## 本文
++++++++++
AIツールの恩恵を受ける人
少し前まで、「AIツール便利そうだけど、実際に何に使えばいいのかよくわからん。」と感じていたが、ようやく最近になって自分たちのような会社にとってのAIツールの存在価値がわかってきた。そして、AIツールの恩恵を一番受けるのは、これまでITエンジニア職ではなかったけどプログラミングの素養・ITリテラシーがある人(例:理工系学部卒業の非ITエンジニア職)だと思う。この層の能力・価値をAIツールは最大化してくれる。
利点①:ちょっとしたシステムをぱっと作れる
AIツールの最大の利点は、実務上存在する小さな不便をその場で直せることだと思う。外部に依頼するような規模の問題でもなく、そもそも依頼できるような類の問題でもない、社内に存在する極小の不便を解消するのに一役買ってくれる。
彼らが提供してくれる価値のパターンは大きく分けて3つ。
- 簡単なコードを書いて特定の作業を自動化してくれる
- ITツール間の連携方法を教えてくれる
- 直面している問題の解決パターンを複数提示してくれる
特に3番目については、「こういうルールにして標準化したらどうでしょう?」のように、言われてみればまあそうだけどぱっと思いつかなかったことを教えてくれるため、「とりあえず困っている・めんどくさいけどどう解決していいかわからない。相談する相手もいない。」という小規模事業者にとってはとてもありがたい。
++++++++++
## データ抜粋
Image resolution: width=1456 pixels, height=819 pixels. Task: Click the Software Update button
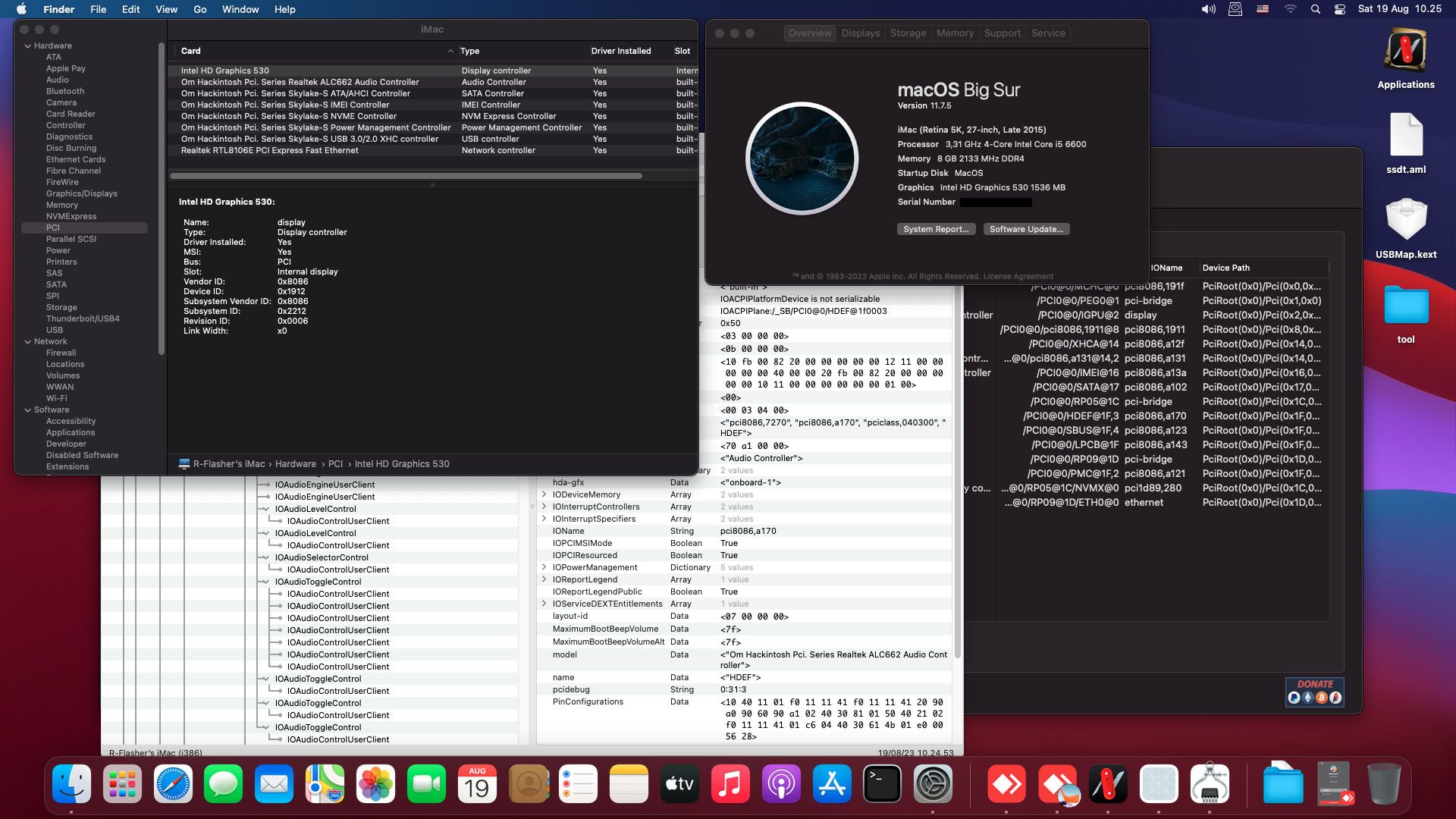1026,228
++++++++++
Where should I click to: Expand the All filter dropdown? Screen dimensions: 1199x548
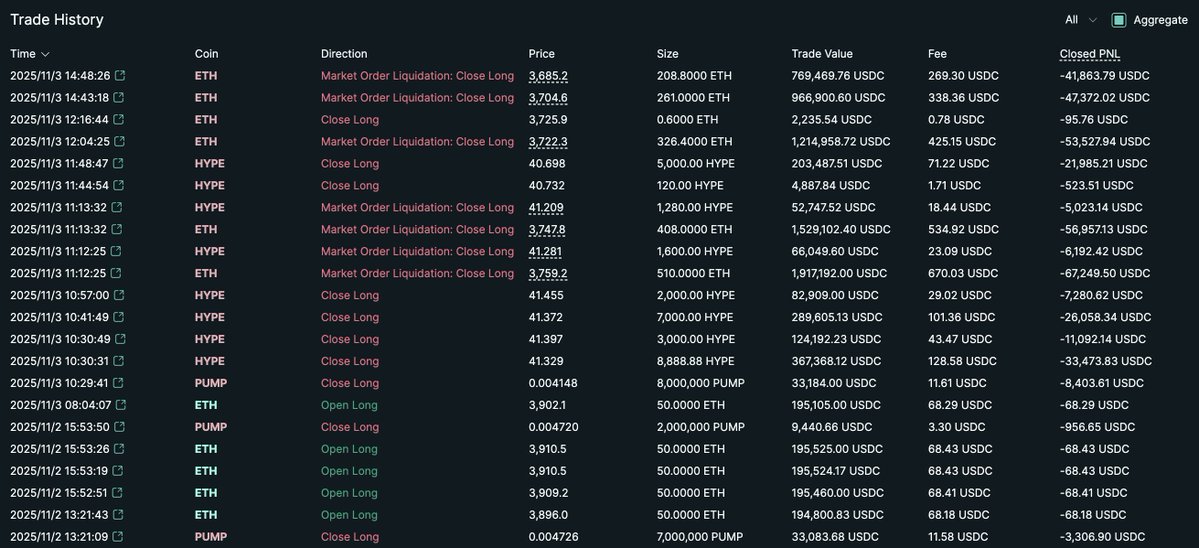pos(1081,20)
++++++++++
## 作業内容
A: 本文を、「AIツールの恩恵を受ける人」を含む語句から書き始め、「にとってはとてもありがたい。」で終えて、一字も変えずに書き写すこと。
B: 本文をもとに、次の問いに答えること。
(i) AIツールの恩恵を一番受けるのはどんな人だとされているか。
(ii) AIツールが提供する価値のパターンは、大きく分けていくつあるとされているか。
(iii) 3番目のパターンが特にありがたいとされているのは、どんな事業者にとってか。
C: 本文が挙げている、AIツールが提供してくれる価値のパターンをすべて列挙すること。

## 解答
A:
AIツールの恩恵を受ける人
少し前まで、「AIツール便利そうだけど、実際に何に使えばいいのかよくわからん。」と感じていたが、ようやく最近になって自分たちのような会社にとってのAIツールの存在価値がわかってきた。そして、AIツールの恩恵を一番受けるのは、これまでITエンジニア職ではなかったけどプログラミングの素養・ITリテラシーがある人(例:理工系学部卒業の非ITエンジニア職)だと思う。この層の能力・価値をAIツールは最大化してくれる。
利点①:ちょっとしたシステムをぱっと作れる
AIツールの最大の利点は、実務上存在する小さな不便をその場で直せることだと思う。外部に依頼するような規模の問題でもなく、そもそも依頼できるような類の問題でもない、社内に存在する極小の不便を解消するのに一役買ってくれる。
彼らが提供してくれる価値のパターンは大きく分けて3つ。
- 簡単なコードを書いて特定の作業を自動化してくれる
- ITツール間の連携方法を教えてくれる
- 直面している問題の解決パターンを複数提示してくれる
特に3番目については、「こういうルールにして標準化したらどうでしょう?」のように、言われてみればまあそうだけどぱっと思いつかなかったことを教えてくれるため、「とりあえず困っている・めんどくさいけどどう解決していいかわからない。相談する相手もいない。」という小規模事業者にとってはとてもありがたい。

B:
(i) これまでITエンジニア職ではなかったが、プログラミングの素養・ITリテラシーがある人(例:理工系学部卒業の非ITエンジニア職)
(ii) 3つ
(iii) 小規模事業者

C:
- 簡単なコードを書いて特定の作業を自動化してくれる
- ITツール間の連携方法を教えてくれる
- 直面している問題の解決パターンを複数提示してくれる